Lisaa (Anjali), a young woman has the opportunity in hand to start a life in the United States. But she feels bad about leaving her mother alone, who is troubled by the untimely demise of Lisaa’s father. Lisaa decides to get her mother remarried but finds it hard to convince her. While in the process of convincing her mother to remarry she learns about the guilt that her mother suffers from. Lisaa’s mother tells her that she still regrets leaving her parents to marry her dad and that was the reason for the unexpected demise of her father.
So moved by the so called sub plot that her mother just narrated, Lisaa comes up with a mind blowing idea. She decides to get the approval of her grandparents at least this time around for their daughter’s remarriage. So she sets up on a journey along with her college Junior Jagadeesh (Sam Jones) to the Western Ghats where her retired grandparents are currently spending their retired life.
When they locate the bungalow they find it to be in some remote location that does not even have mobile network coverage. From the time the duo arrived at the bungalow, they find the older couple to be super weird. Her grandpa with a threatening deep voice tone and grandma with her baleful look puts Lissa in to deep suspicion about the old weirdos. They go through some terrifying and daunting experiences in their time in the bungalow but they are swayed in to the thinking that the place is haunted. But slowly Lisaa starts to doubt about the authenticity of her grandparents and learns a horrifying secrete that she was not supposed to about them, from there things escalate faster than expected. What did Lisaa learn and did that cost the lives of the two youngsters or did they make it out of the bungalow alive, is what makes the rest of the story.

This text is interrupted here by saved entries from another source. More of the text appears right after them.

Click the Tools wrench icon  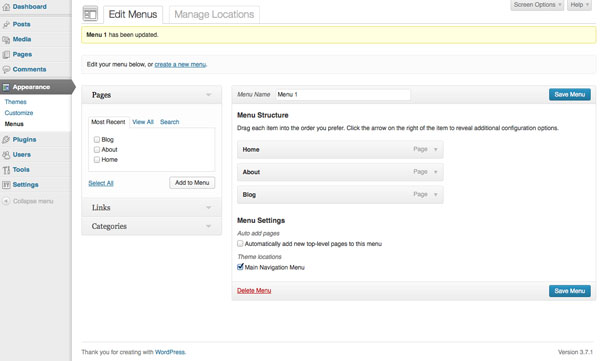[x=6, y=170]
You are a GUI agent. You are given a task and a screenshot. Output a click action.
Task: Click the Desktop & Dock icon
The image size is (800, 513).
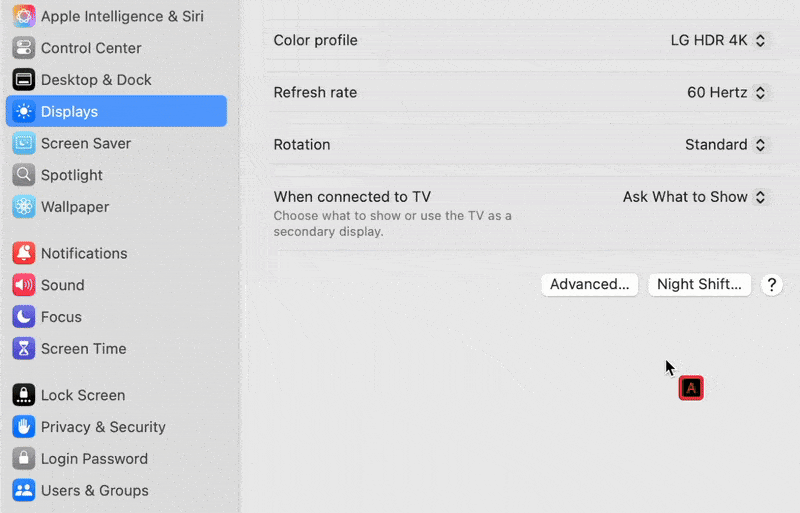tap(24, 80)
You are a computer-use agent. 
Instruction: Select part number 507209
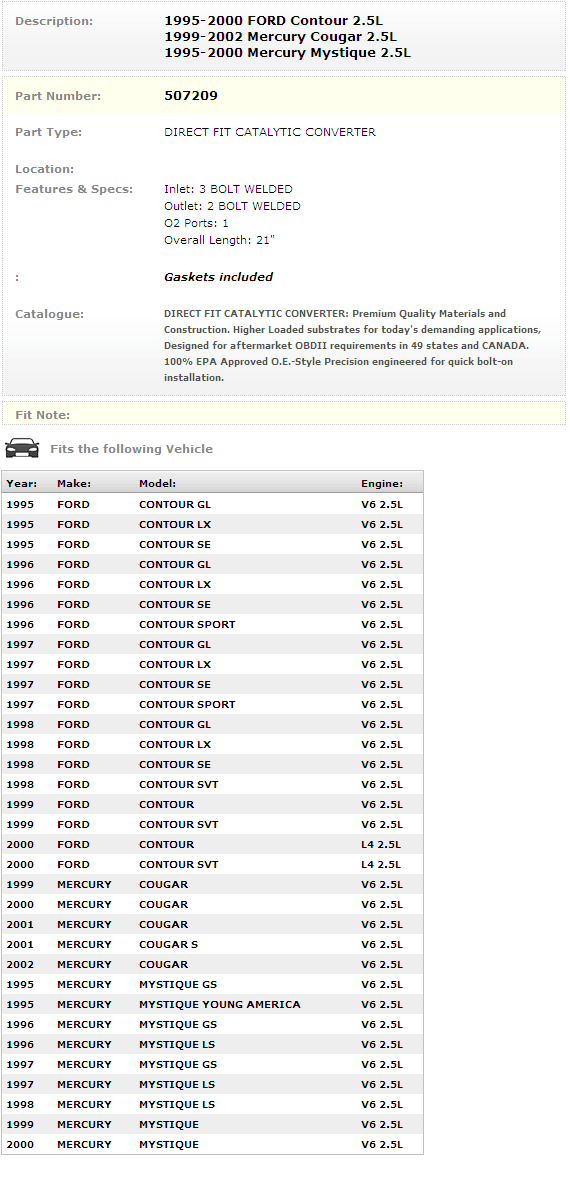tap(191, 96)
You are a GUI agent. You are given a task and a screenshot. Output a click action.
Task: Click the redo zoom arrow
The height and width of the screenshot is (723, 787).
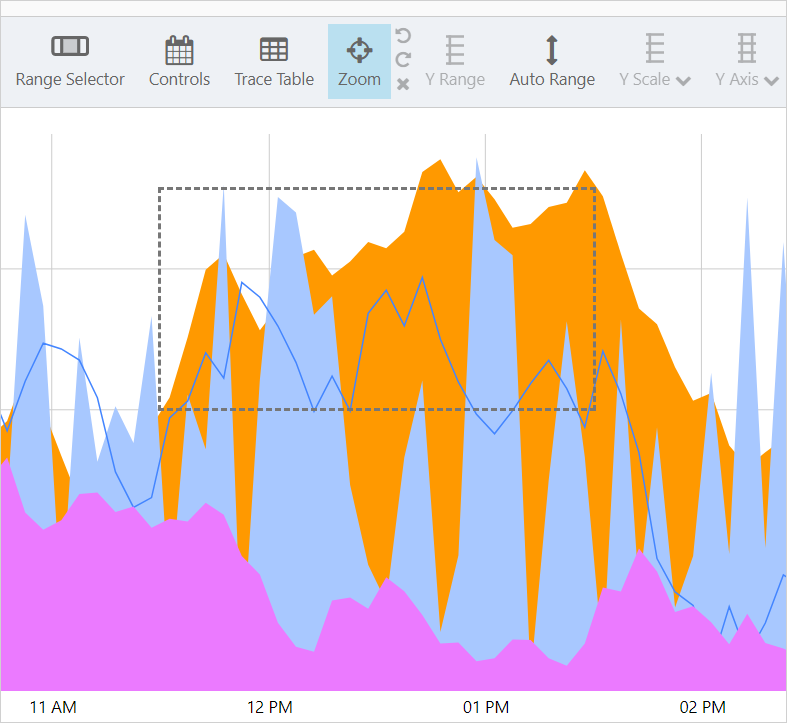coord(403,60)
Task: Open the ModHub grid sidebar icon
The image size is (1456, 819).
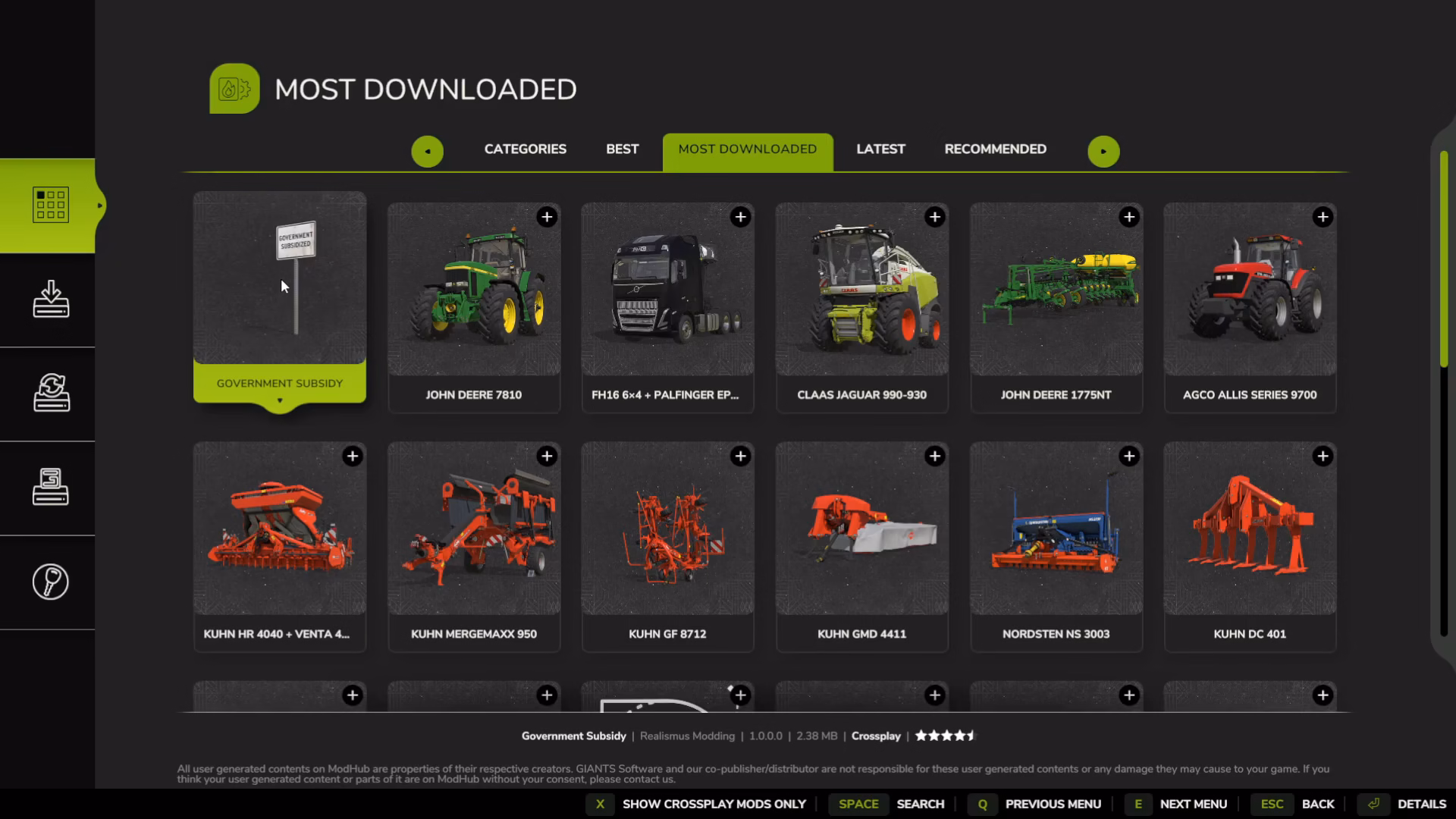Action: click(51, 205)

Anjali, who takes forward the movie from being at the center stage, has no room in the script to display her acting ability that we have seen in her previous flicks. However, the actress has done what was asked of her and shines in the rare moments where you get the jump scares. We cannot help but wonder what the role of Sam Jones in the film is, his character is one of the drop dead boring character penned down in Tamil cinema in the recent times. Though the selection of Makarand Deshpande is a wise choice the director has failed to use him to his full potential.
Debutant Raju Viswanath has taken up the plot of an already well cooked flick The visit and has done enough amount of damage to the script with his sloppy additions to make it just another miserable potboiler horror flick.
On the whole, lack of depth, sloppy writing insipid comical as well as the stuffed social message at the end of the film makes Lisaa a mediocre drama that you would want to miss.